* RECORDS SHOWN
◇ ◇ ◇ ◇ ◇

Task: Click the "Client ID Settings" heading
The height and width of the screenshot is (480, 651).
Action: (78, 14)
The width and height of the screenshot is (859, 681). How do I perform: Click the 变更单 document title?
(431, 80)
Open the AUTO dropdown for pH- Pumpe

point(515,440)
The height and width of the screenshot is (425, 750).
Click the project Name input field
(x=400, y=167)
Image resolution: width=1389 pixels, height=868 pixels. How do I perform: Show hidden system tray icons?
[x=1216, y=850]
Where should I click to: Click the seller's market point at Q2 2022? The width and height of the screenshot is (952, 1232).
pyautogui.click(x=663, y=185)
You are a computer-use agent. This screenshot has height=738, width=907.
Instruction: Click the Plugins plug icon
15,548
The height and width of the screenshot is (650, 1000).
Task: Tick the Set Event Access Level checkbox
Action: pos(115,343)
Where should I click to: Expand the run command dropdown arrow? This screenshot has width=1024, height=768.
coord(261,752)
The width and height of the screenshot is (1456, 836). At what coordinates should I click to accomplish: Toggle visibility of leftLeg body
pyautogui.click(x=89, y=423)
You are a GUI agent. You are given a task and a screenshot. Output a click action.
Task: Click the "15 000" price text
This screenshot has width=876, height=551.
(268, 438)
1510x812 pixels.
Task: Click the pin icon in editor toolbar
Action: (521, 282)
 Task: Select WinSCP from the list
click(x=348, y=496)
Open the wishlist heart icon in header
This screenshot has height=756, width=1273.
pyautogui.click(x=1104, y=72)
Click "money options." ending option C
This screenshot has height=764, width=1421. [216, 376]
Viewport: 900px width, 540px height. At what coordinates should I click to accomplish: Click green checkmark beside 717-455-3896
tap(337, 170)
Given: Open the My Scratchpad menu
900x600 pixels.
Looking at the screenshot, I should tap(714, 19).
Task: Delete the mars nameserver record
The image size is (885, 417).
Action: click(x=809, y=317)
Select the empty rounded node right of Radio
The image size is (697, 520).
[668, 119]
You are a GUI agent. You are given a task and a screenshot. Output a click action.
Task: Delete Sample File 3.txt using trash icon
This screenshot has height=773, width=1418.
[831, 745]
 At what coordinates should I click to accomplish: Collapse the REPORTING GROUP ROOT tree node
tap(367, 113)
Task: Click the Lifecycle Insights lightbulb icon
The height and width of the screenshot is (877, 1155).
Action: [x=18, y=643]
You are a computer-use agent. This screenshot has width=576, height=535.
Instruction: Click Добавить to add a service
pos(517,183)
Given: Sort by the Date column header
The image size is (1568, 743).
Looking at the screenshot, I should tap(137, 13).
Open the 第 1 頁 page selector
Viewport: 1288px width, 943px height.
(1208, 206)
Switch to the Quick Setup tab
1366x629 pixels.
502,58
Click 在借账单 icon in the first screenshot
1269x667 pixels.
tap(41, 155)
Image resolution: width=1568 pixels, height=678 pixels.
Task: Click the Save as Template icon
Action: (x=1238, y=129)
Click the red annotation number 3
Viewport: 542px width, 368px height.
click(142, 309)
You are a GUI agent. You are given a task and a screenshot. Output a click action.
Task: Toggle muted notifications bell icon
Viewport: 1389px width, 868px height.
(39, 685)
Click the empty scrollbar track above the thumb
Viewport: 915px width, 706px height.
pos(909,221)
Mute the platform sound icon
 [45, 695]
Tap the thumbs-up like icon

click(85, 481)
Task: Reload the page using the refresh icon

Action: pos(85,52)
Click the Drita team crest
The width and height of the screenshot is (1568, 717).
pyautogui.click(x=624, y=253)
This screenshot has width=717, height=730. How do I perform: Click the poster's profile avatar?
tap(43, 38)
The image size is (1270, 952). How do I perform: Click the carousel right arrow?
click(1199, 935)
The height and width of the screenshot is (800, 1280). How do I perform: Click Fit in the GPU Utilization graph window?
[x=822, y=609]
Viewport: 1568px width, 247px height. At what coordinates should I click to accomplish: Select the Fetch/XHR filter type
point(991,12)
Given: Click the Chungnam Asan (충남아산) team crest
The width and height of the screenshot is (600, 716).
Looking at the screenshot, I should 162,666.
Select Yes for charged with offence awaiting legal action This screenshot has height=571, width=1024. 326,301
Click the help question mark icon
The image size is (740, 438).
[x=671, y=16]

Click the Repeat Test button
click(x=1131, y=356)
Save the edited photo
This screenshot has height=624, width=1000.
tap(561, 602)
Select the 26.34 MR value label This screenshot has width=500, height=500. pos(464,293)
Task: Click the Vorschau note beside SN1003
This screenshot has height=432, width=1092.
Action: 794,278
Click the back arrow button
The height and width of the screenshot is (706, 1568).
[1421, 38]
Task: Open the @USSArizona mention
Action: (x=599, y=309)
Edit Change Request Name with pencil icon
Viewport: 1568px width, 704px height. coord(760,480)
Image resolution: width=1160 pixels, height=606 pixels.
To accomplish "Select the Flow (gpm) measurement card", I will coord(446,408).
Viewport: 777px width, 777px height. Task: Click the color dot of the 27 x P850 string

◇ ◇ ◇ ◇ ◇

* WORK ITEM
Please transcribe the listing in its entirety, exactly.

* ANSWER TO THIS PROBLEM
Task: Click the "Client ID Settings" heading
The height and width of the screenshot is (480, 651).
Action: (78, 14)
The width and height of the screenshot is (859, 681). How do I perform: Click the 变更单 document title?
(431, 80)
Open the AUTO dropdown for pH- Pumpe

point(515,440)
The height and width of the screenshot is (425, 750).
Click the project Name input field
(x=400, y=167)
Image resolution: width=1389 pixels, height=868 pixels. How do I perform: Show hidden system tray icons?
[x=1216, y=850]
Where should I click to: Click the seller's market point at Q2 2022? The width and height of the screenshot is (952, 1232).
pyautogui.click(x=663, y=185)
You are a computer-use agent. This screenshot has height=738, width=907.
Instruction: Click the Plugins plug icon
15,548
The height and width of the screenshot is (650, 1000).
Task: Tick the Set Event Access Level checkbox
Action: pos(115,343)
Where should I click to: Expand the run command dropdown arrow? This screenshot has width=1024, height=768.
coord(261,752)
The width and height of the screenshot is (1456, 836). At what coordinates should I click to accomplish: Toggle visibility of leftLeg body
pyautogui.click(x=89, y=423)
You are a GUI agent. You are given a task and a screenshot. Output a click action.
Task: Click the "15 000" price text
This screenshot has width=876, height=551.
(268, 438)
1510x812 pixels.
Task: Click the pin icon in editor toolbar
Action: (521, 282)
 Task: Select WinSCP from the list
click(x=348, y=496)
Open the wishlist heart icon in header
This screenshot has height=756, width=1273.
pyautogui.click(x=1104, y=72)
Click "money options." ending option C
This screenshot has height=764, width=1421. [216, 376]
Viewport: 900px width, 540px height. At what coordinates should I click to accomplish: Click green checkmark beside 717-455-3896
tap(337, 170)
Given: Open the My Scratchpad menu
900x600 pixels.
Looking at the screenshot, I should tap(714, 19).
Task: Delete the mars nameserver record
The image size is (885, 417).
Action: click(x=809, y=317)
Select the empty rounded node right of Radio
The image size is (697, 520).
[668, 119]
You are a GUI agent. You are given a task and a screenshot. Output a click action.
Task: Delete Sample File 3.txt using trash icon
This screenshot has height=773, width=1418.
[831, 745]
 At what coordinates should I click to accomplish: Collapse the REPORTING GROUP ROOT tree node
tap(367, 113)
Task: Click the Lifecycle Insights lightbulb icon
The height and width of the screenshot is (877, 1155).
Action: [x=18, y=643]
You are a computer-use agent. This screenshot has width=576, height=535.
Instruction: Click Добавить to add a service
pos(517,183)
Given: Sort by the Date column header
The image size is (1568, 743).
Looking at the screenshot, I should tap(137, 13).
Open the 第 1 頁 page selector
Viewport: 1288px width, 943px height.
(1208, 206)
Switch to the Quick Setup tab
1366x629 pixels.
502,58
Click 在借账单 icon in the first screenshot
1269x667 pixels.
tap(41, 155)
Image resolution: width=1568 pixels, height=678 pixels.
Task: Click the Save as Template icon
Action: (x=1238, y=129)
Click the red annotation number 3
Viewport: 542px width, 368px height.
click(142, 309)
You are a GUI agent. You are given a task and a screenshot. Output a click action.
Task: Toggle muted notifications bell icon
Viewport: 1389px width, 868px height.
(39, 685)
Click the empty scrollbar track above the thumb
Viewport: 915px width, 706px height.
pos(909,221)
Mute the platform sound icon
 [45, 695]
Tap the thumbs-up like icon

click(85, 481)
Task: Reload the page using the refresh icon

Action: pos(85,52)
Click the Drita team crest
The width and height of the screenshot is (1568, 717).
pyautogui.click(x=624, y=253)
This screenshot has width=717, height=730. How do I perform: Click the poster's profile avatar?
tap(43, 38)
The image size is (1270, 952). How do I perform: Click the carousel right arrow?
click(1199, 935)
The height and width of the screenshot is (800, 1280). How do I perform: Click Fit in the GPU Utilization graph window?
[x=822, y=609]
Viewport: 1568px width, 247px height. At what coordinates should I click to accomplish: Select the Fetch/XHR filter type
point(991,12)
Given: Click the Chungnam Asan (충남아산) team crest
The width and height of the screenshot is (600, 716).
Looking at the screenshot, I should 162,666.
Select Yes for charged with offence awaiting legal action This screenshot has height=571, width=1024. 326,301
Click the help question mark icon
The image size is (740, 438).
[x=671, y=16]

Click the Repeat Test button
click(x=1131, y=356)
Save the edited photo
This screenshot has height=624, width=1000.
tap(561, 602)
Select the 26.34 MR value label This screenshot has width=500, height=500. pos(464,293)
Task: Click the Vorschau note beside SN1003
This screenshot has height=432, width=1092.
Action: 794,278
Click the back arrow button
The height and width of the screenshot is (706, 1568).
[1421, 38]
Task: Open the @USSArizona mention
Action: (x=599, y=309)
Edit Change Request Name with pencil icon
Viewport: 1568px width, 704px height. coord(760,480)
Image resolution: width=1160 pixels, height=606 pixels.
To accomplish "Select the Flow (gpm) measurement card", I will coord(446,408).
Viewport: 777px width, 777px height. Task: Click the color dot of the 27 x P850 string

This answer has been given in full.